Problem to work on:
Read through the records below and copy each line that uses the word "height".

Exercise material:
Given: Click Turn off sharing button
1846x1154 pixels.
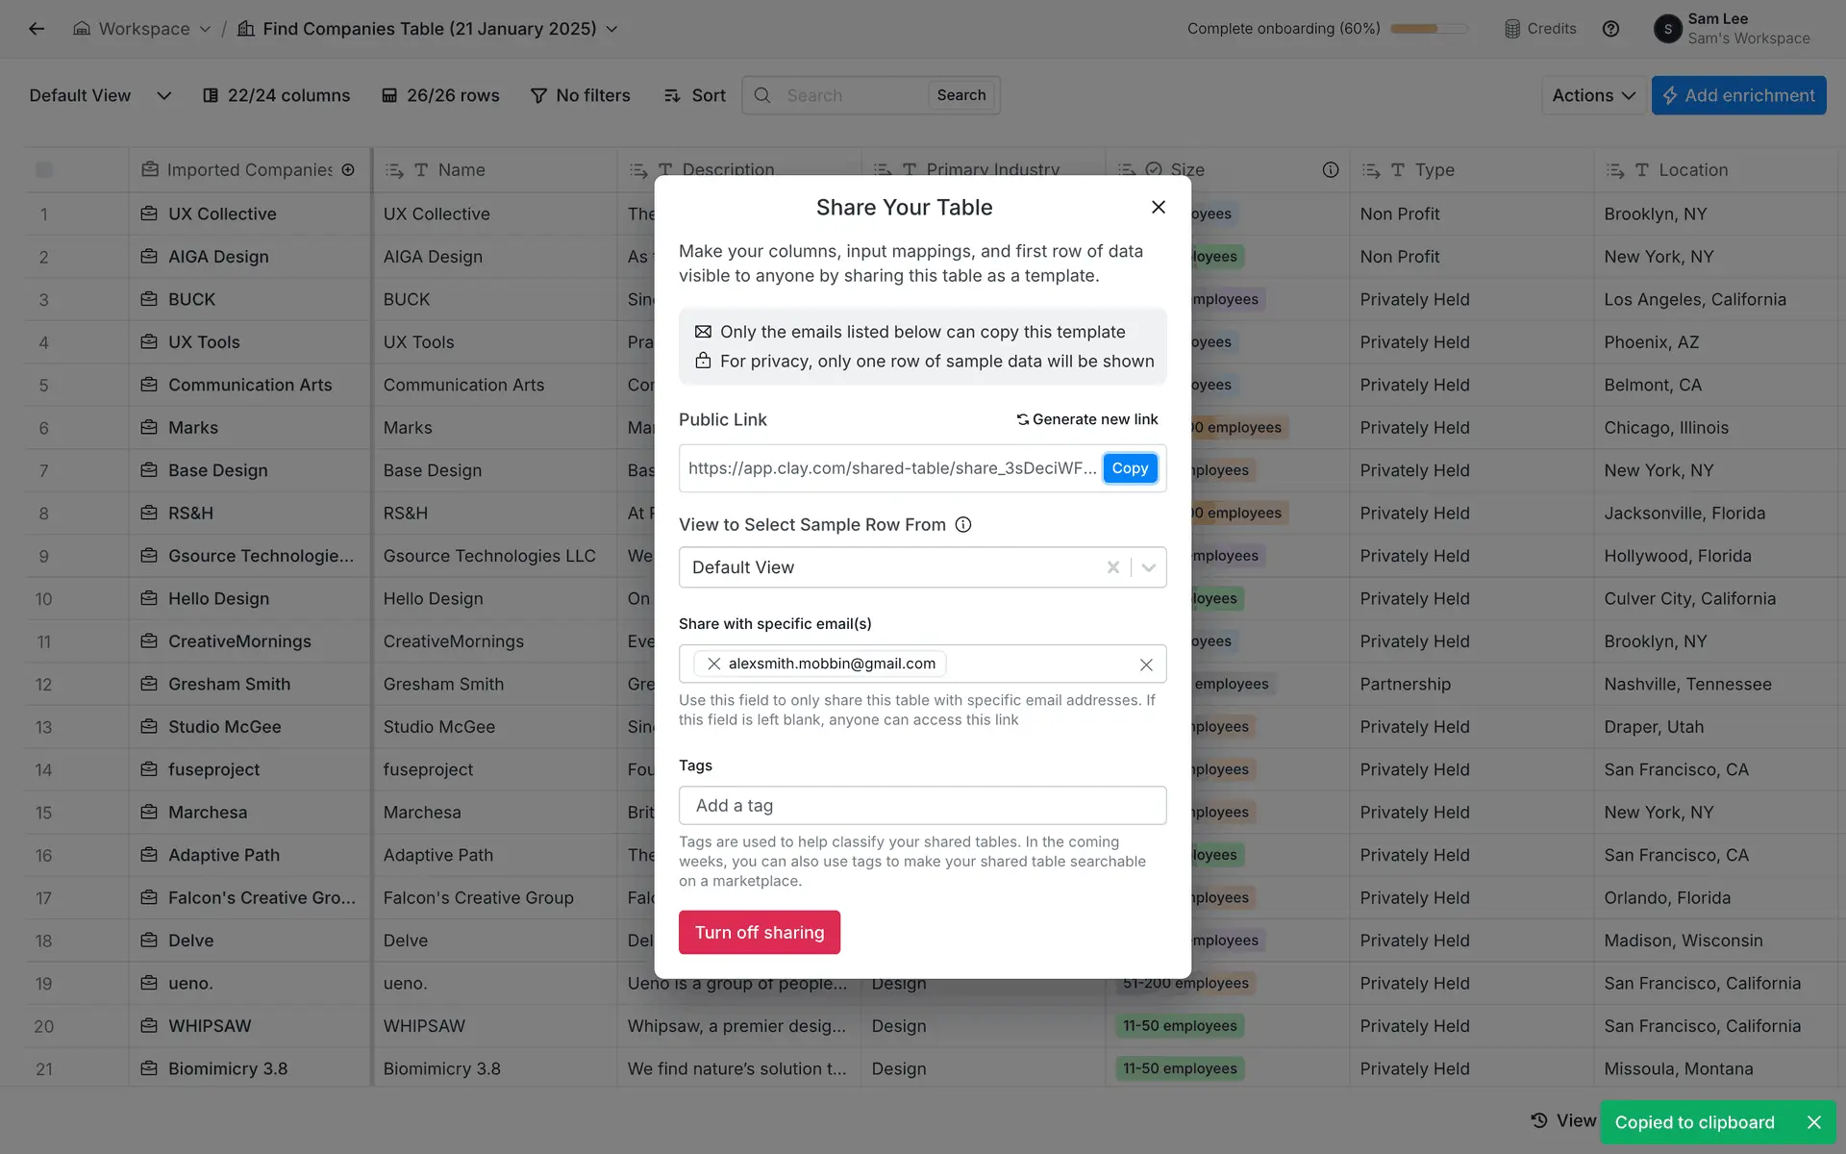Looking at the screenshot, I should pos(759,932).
--
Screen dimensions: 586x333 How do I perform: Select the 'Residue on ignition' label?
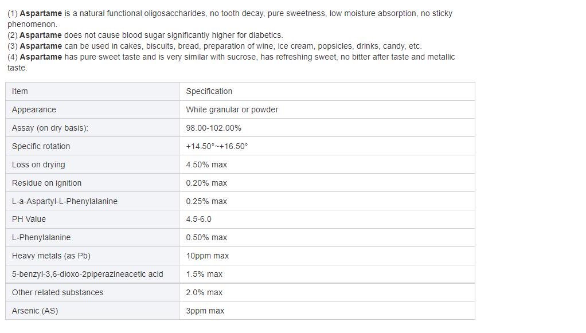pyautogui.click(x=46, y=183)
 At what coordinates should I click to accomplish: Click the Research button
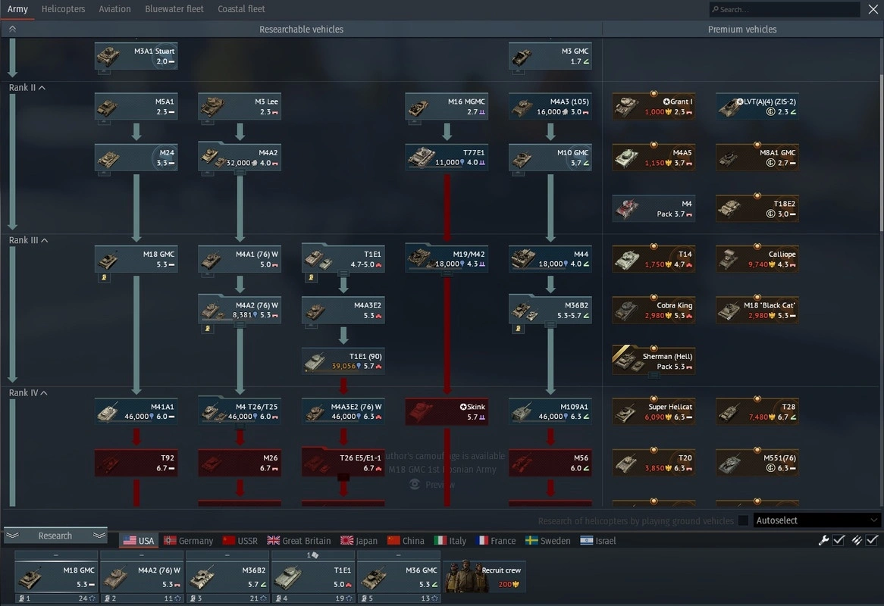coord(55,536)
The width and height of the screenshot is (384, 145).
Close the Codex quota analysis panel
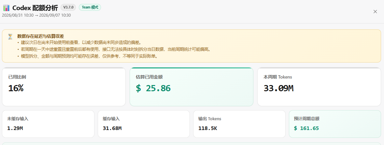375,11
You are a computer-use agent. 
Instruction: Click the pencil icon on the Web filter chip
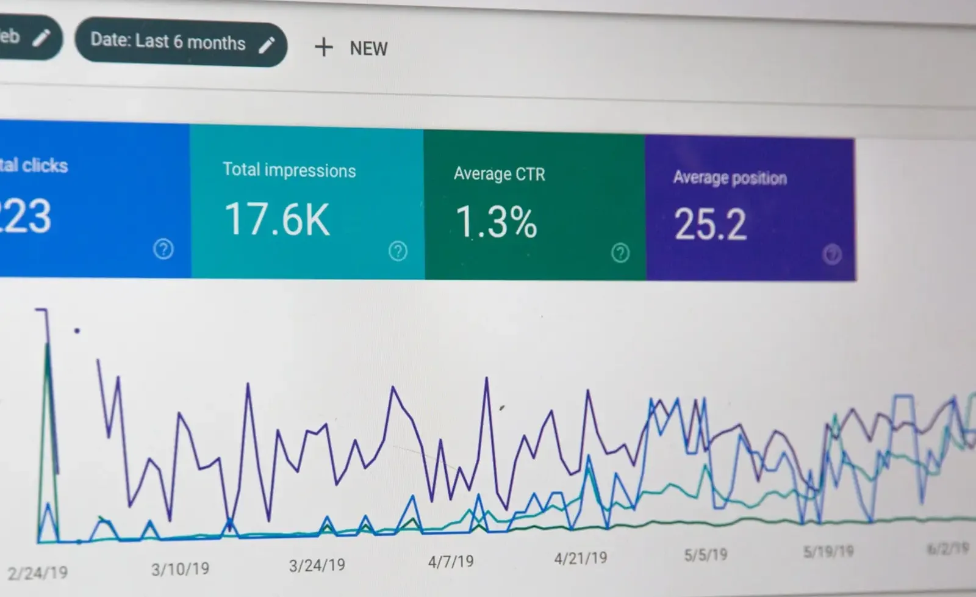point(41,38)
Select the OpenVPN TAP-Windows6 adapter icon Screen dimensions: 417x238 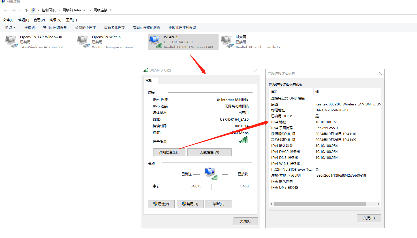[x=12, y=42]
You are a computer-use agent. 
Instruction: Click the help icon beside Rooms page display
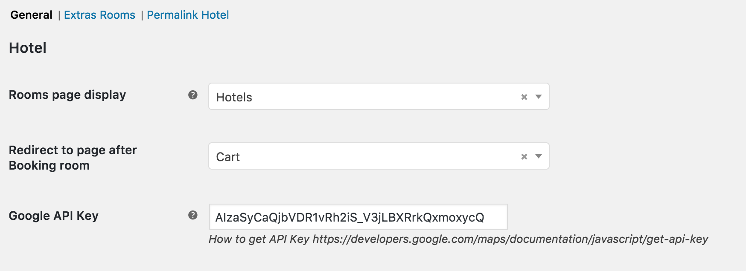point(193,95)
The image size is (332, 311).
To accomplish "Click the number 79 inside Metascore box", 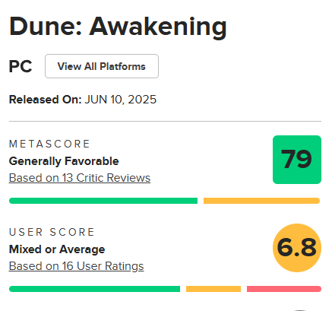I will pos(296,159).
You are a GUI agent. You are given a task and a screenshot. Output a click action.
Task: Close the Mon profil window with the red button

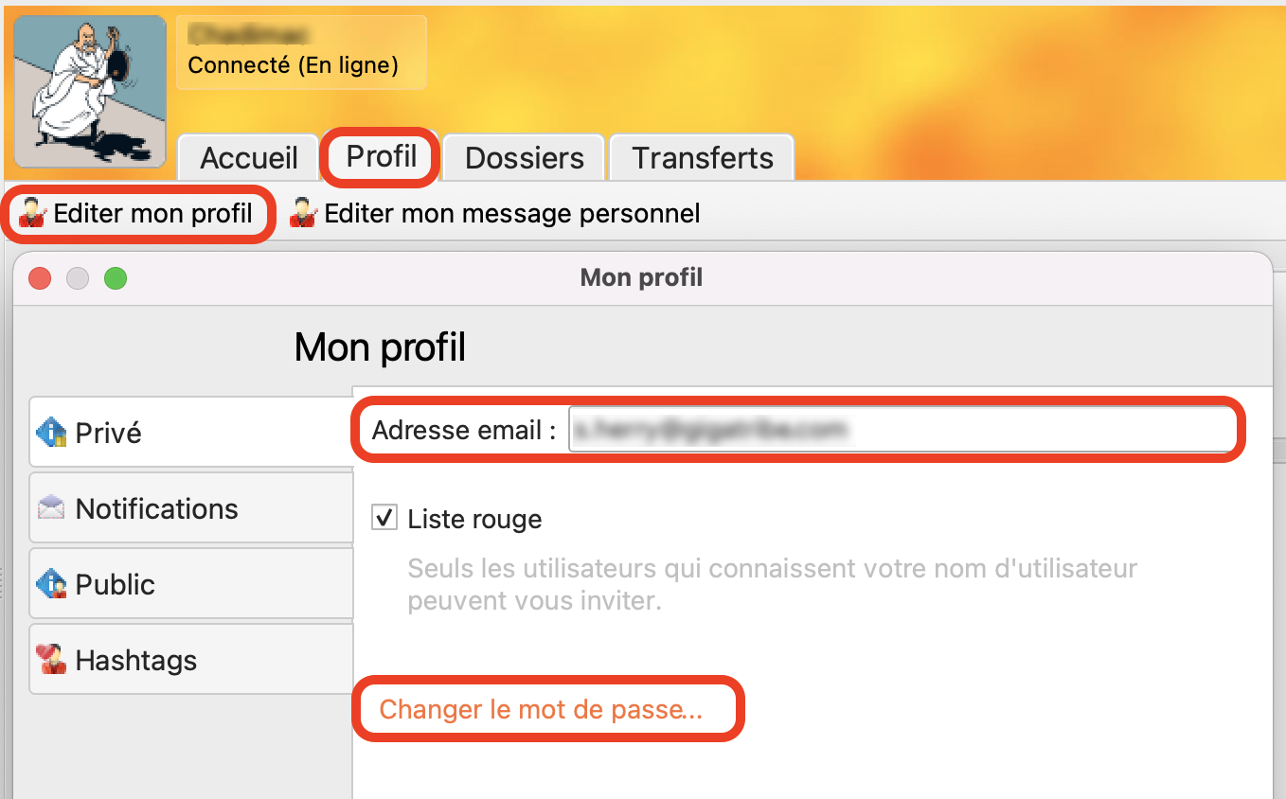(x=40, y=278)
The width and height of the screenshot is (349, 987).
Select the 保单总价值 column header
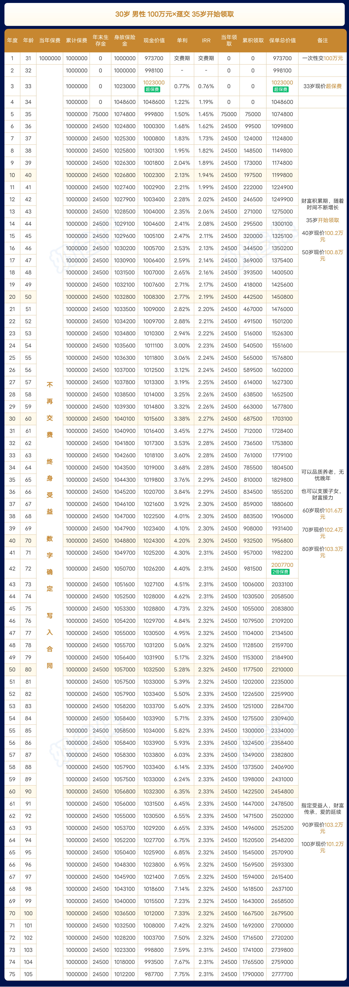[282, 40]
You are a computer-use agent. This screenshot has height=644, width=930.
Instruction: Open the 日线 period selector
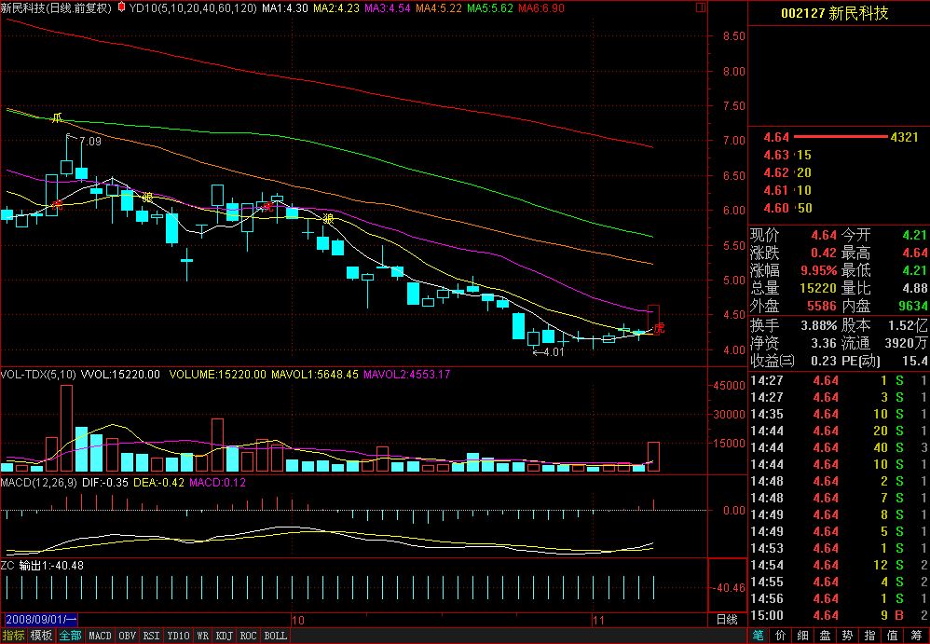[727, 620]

Reply to the exercise:
The width and height of the screenshot is (384, 145).
The width and height of the screenshot is (349, 987).
You are a computer-use agent. This screenshot has height=644, width=930.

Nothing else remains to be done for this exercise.